The prepared PTC cells were plated in serum-free culture (DMEM/F12 medium supplemented with B27, N2, EGF and bFGF (20 ng/mL each), nonessential amino acids (NEAA), sodium pyruvate (SP), and penicillin-streptomycin-amphotericin B (P-S-A)) as described previously for isolation of thyroid CSCs [53]. In the serum-free conditions, cells were growing in low-attachment 6-well plates as spheres. The spheres were collected by gentle centrifugation and dissociated enzymatically with 0.05% trypsin/EDTA. The dissociated cells were passed through a 40 μm mesh filter to obtain single-cell suspensions. The sphere cells isolated in this process represent CSCs as demonstrated in our previous study [53]. Single cells were plated within the lower chambers of transwell cocultures either in low-attachment plates for sphere-formation assay or cell-culture-coated plates for colony growth assays. In some experiments, spheres were collected, dissociated into single-cell suspensions, and then mixed with Matrigel/DMEM/F12 for injection into mice. The prepared non-tumor thyroid cells were plated in serum-containing (RPMI 1640 medium supplemented with 10% fetal bovine serum, NEAA, SP, and P-S-A) conditions growing as a monolayer. Tumor and thyroid stromal cells (from both patients and mice) were obtained by depletion of epithelial cell adhesion molecule positive (EpCAM+) cells from the PTC and non-tumor thyroid tissue-derived single cells, respectively, with MicroBeads (Miltenyi Biotec, San Diego, CA, USA) column-based magnetic cell isolation.

4.3. Patient Derived Xenograft Tumors

Eight-week-old NOD/SCID mice were obtained from Jackson Laboratory and maintained under specific pathogen-free conditions with the approval of the Institutional Animal Care and Use Committee of Loma Linda University. For orthotopic transplantation, single cells derived from sphere cells were resuspended in Matrigel/DMEM/12 (1:1) into the desired cell doses (105 cells/mouse), and injected into the right thyroid gland that was exposed by surgical procedures and closed by sutures after the injection.
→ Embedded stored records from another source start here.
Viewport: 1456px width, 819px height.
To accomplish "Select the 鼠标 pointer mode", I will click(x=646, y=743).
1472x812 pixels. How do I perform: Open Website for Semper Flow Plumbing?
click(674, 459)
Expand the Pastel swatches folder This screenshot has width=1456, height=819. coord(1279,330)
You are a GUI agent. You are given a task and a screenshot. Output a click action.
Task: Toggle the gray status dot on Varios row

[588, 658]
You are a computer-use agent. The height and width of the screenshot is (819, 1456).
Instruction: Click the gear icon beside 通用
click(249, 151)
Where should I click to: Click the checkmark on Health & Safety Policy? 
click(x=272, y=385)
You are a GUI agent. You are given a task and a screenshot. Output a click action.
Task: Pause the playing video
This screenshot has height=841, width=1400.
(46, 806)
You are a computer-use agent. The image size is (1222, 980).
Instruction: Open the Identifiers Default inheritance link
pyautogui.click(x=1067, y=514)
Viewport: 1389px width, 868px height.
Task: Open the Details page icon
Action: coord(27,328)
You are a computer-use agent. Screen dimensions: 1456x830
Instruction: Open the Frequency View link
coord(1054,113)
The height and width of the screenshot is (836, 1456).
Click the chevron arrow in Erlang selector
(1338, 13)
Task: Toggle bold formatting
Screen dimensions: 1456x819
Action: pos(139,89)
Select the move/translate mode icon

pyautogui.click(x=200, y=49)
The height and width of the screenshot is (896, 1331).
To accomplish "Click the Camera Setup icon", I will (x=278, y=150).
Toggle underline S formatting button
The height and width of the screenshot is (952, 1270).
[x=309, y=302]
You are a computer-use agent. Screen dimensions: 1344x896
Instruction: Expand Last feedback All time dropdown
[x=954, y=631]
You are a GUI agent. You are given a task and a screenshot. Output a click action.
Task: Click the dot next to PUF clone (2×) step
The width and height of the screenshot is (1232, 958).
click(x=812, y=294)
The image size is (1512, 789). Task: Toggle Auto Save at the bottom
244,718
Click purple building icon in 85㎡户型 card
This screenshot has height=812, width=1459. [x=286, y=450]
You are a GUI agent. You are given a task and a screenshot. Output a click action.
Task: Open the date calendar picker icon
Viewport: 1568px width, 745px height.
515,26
Mice were euthanized 20 weeks post-injection and examined for tumor formation and cervical lymph node metastasis. For subcutaneous transplantation, sphere-derived single cells were resuspended in Matrigel/DMEM/12 into the desired cell doses (5 × 104 cells/mouse) together with PTC stromal cells (105 cells/mouse), and injected subcutaneously into the flanks of NOD/SCID mice. The tumor development was measured after the injection. These mice were euthanized at the end of experiments (16 weeks). The morphological features of xenograft tumors were analyzed after hematoxylin-eosin staining of the tissue sections and examined under a microscope. For the Akt inhibitor and JAK inhibitor treatment, MS2206 at 120 mg/kg three times per week for 16 weeks by oral gavage and AZD1480 at 50 mg/kg once a day for 16 weeks by oral gavage [94,95,96]. Both inhibitors were from Selleck Chemicals (Houston, TX, USA).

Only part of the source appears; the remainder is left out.